(ACTIVITY)
Exactly and only the lines from the first entry through the line with "Portal científico (1037, 57)" should be copied, both ends included, with no pictures.

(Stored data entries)
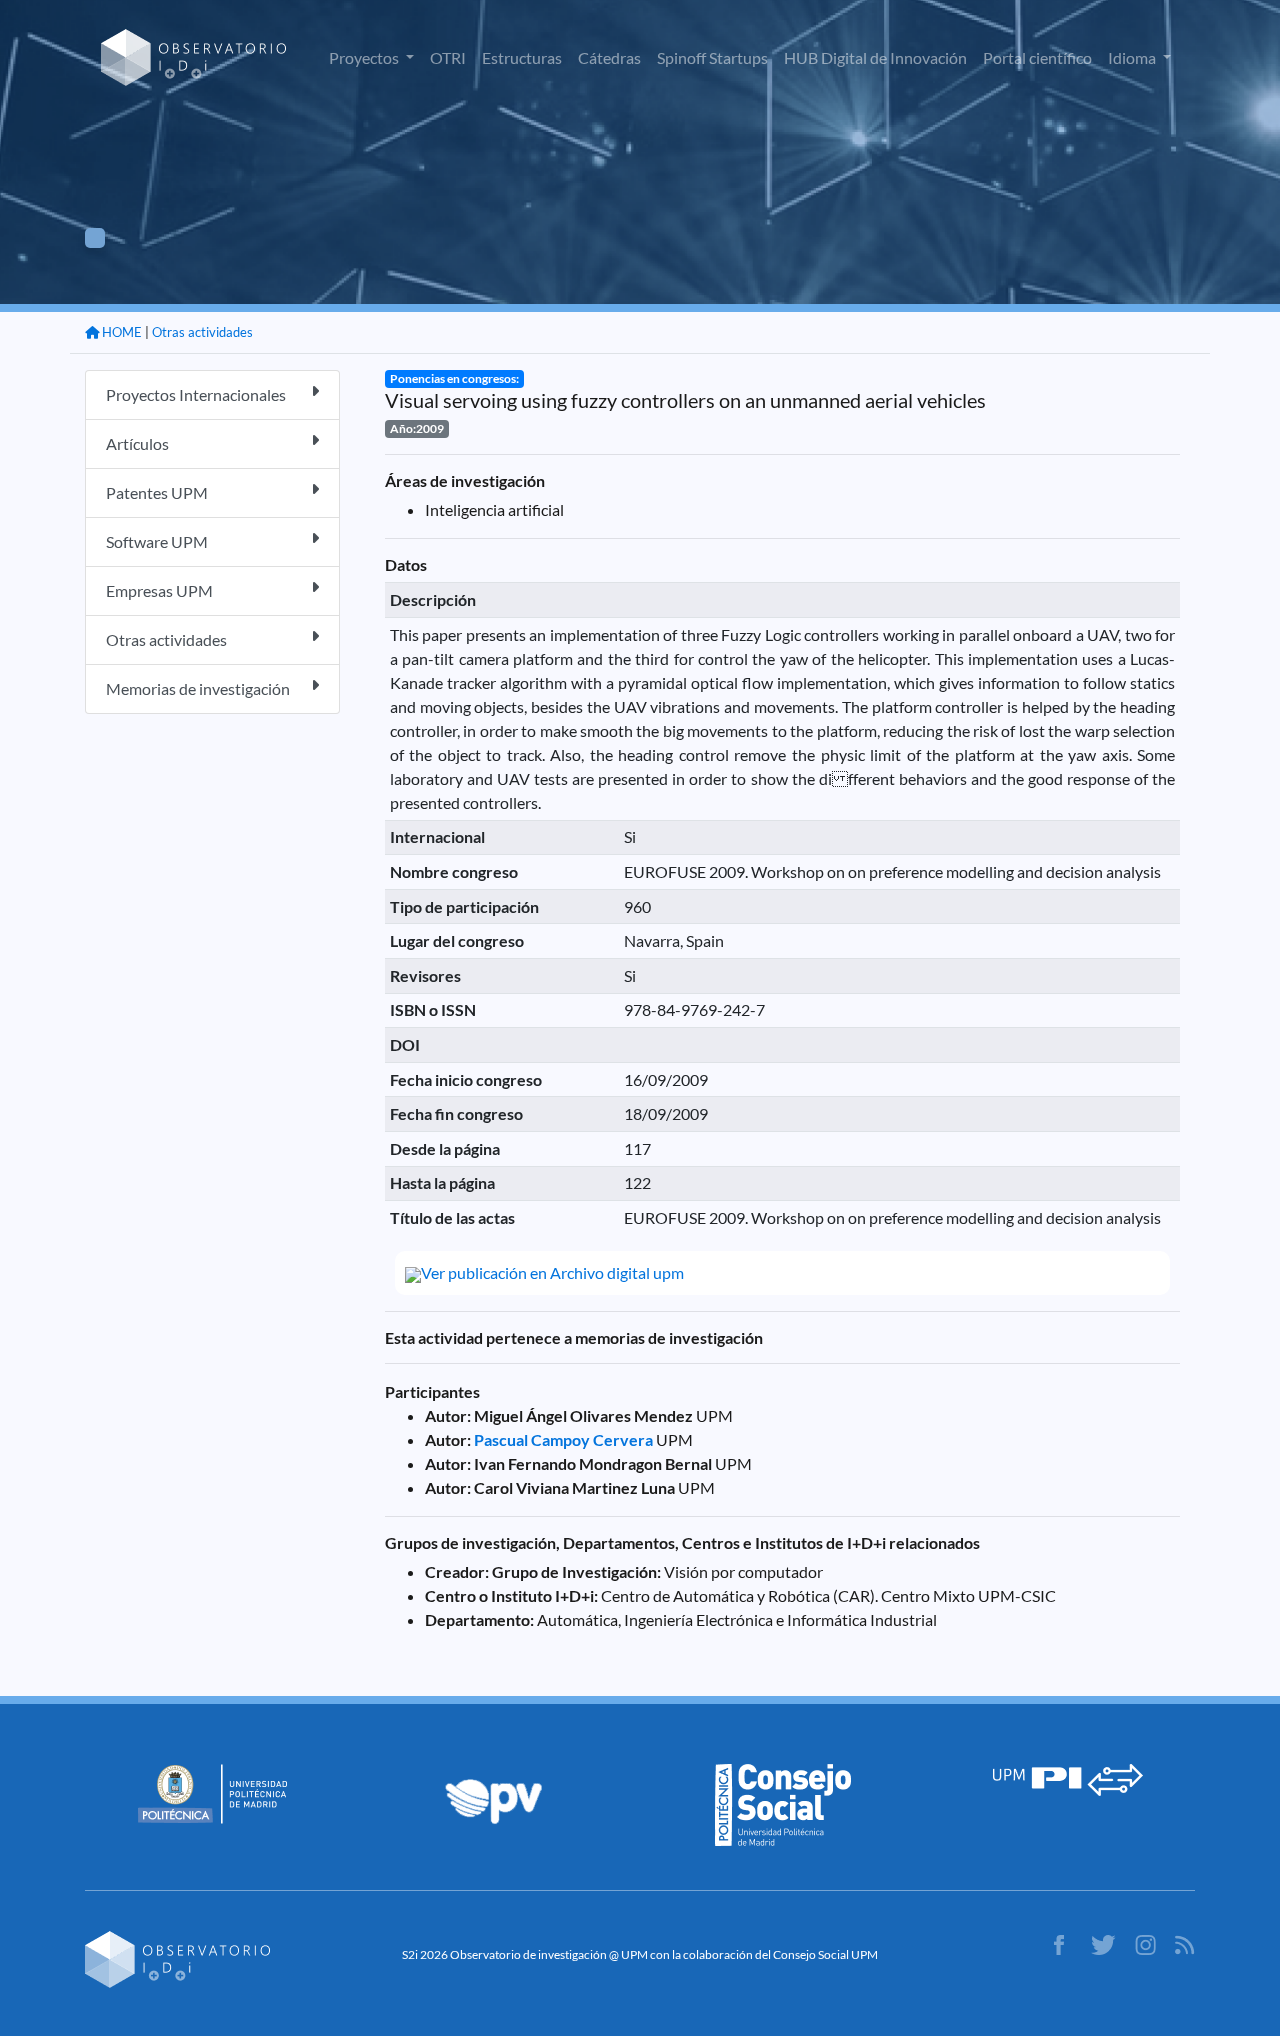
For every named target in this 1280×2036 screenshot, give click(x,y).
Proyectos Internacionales (196, 394)
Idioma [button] (1133, 57)
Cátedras (609, 57)
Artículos (137, 443)
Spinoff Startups (712, 57)
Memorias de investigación (198, 688)
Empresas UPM (159, 590)
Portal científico (1037, 57)
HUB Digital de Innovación (875, 57)
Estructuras (522, 57)
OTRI (448, 57)
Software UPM (157, 541)
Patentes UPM (157, 492)
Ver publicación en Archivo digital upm (552, 1272)
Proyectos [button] (365, 57)
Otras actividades (202, 332)
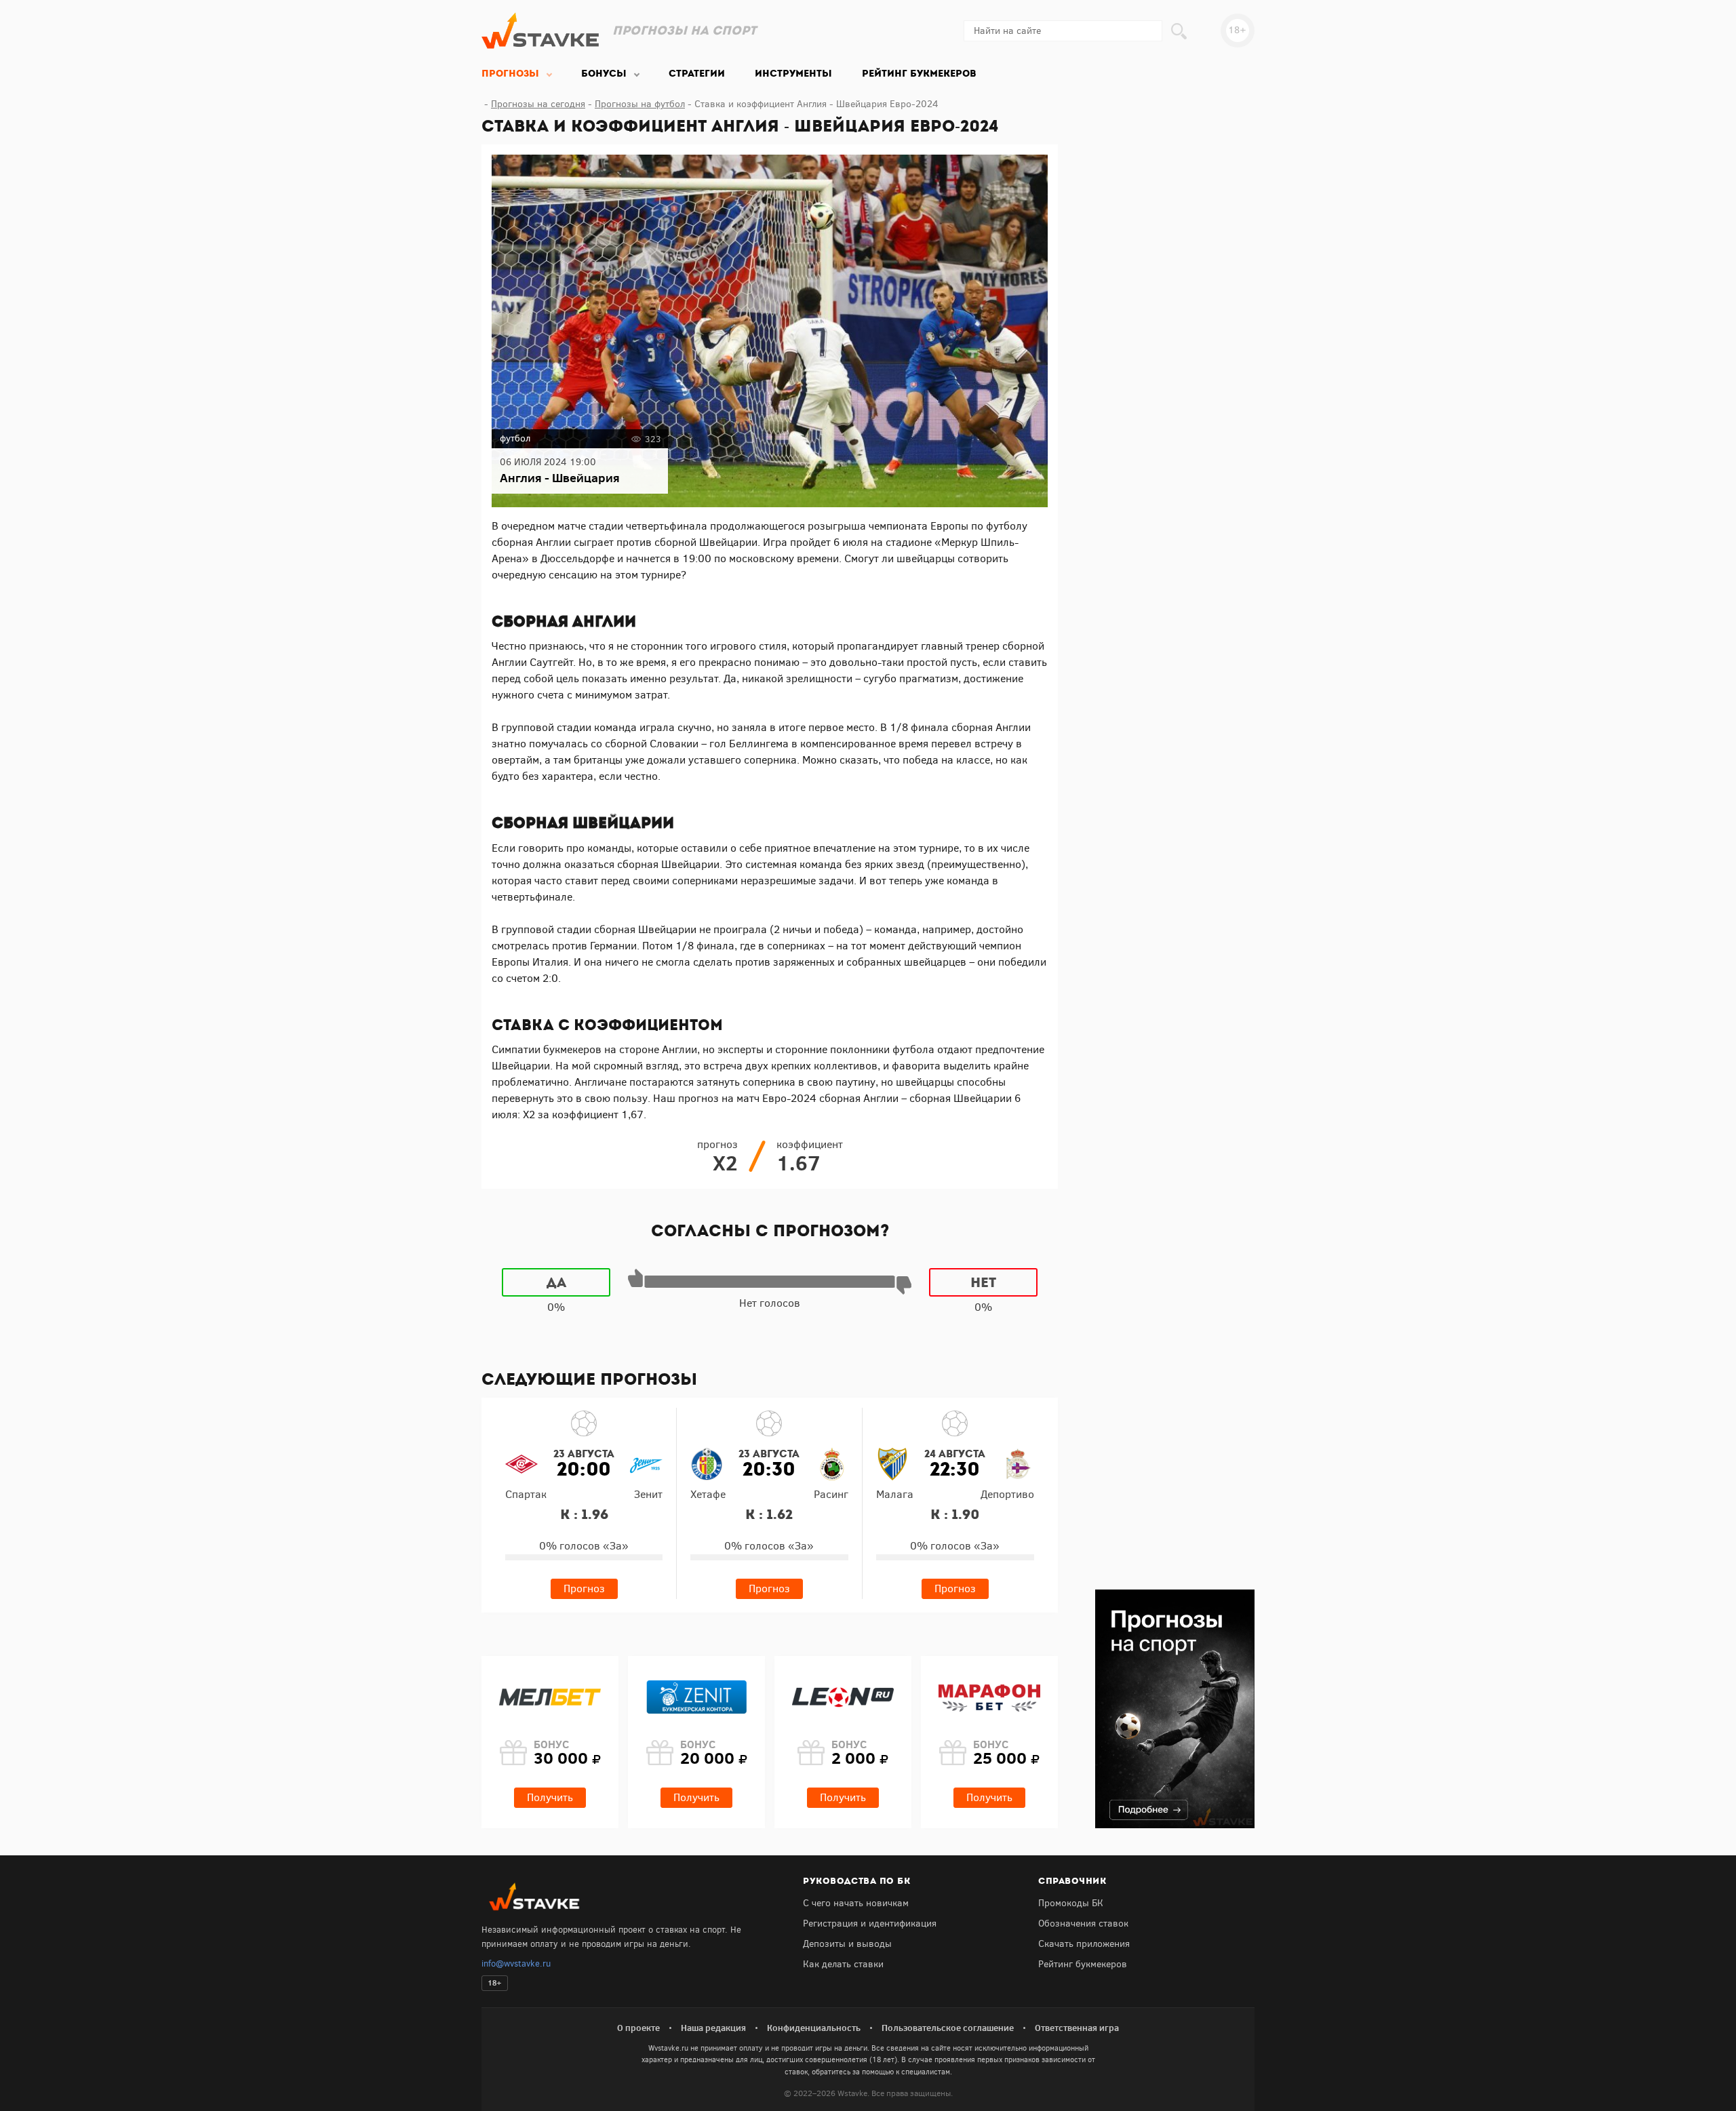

(SOLUTION FOR THIS PROBLEM)
For every named target in this 1280×2036 screenshot, give click(x,y).
Proyectos Internacionales (196, 394)
Idioma [button] (1133, 57)
Cátedras (609, 57)
Artículos (137, 443)
Spinoff Startups (712, 57)
Memorias de investigación (198, 688)
Empresas UPM (159, 590)
Portal científico (1037, 57)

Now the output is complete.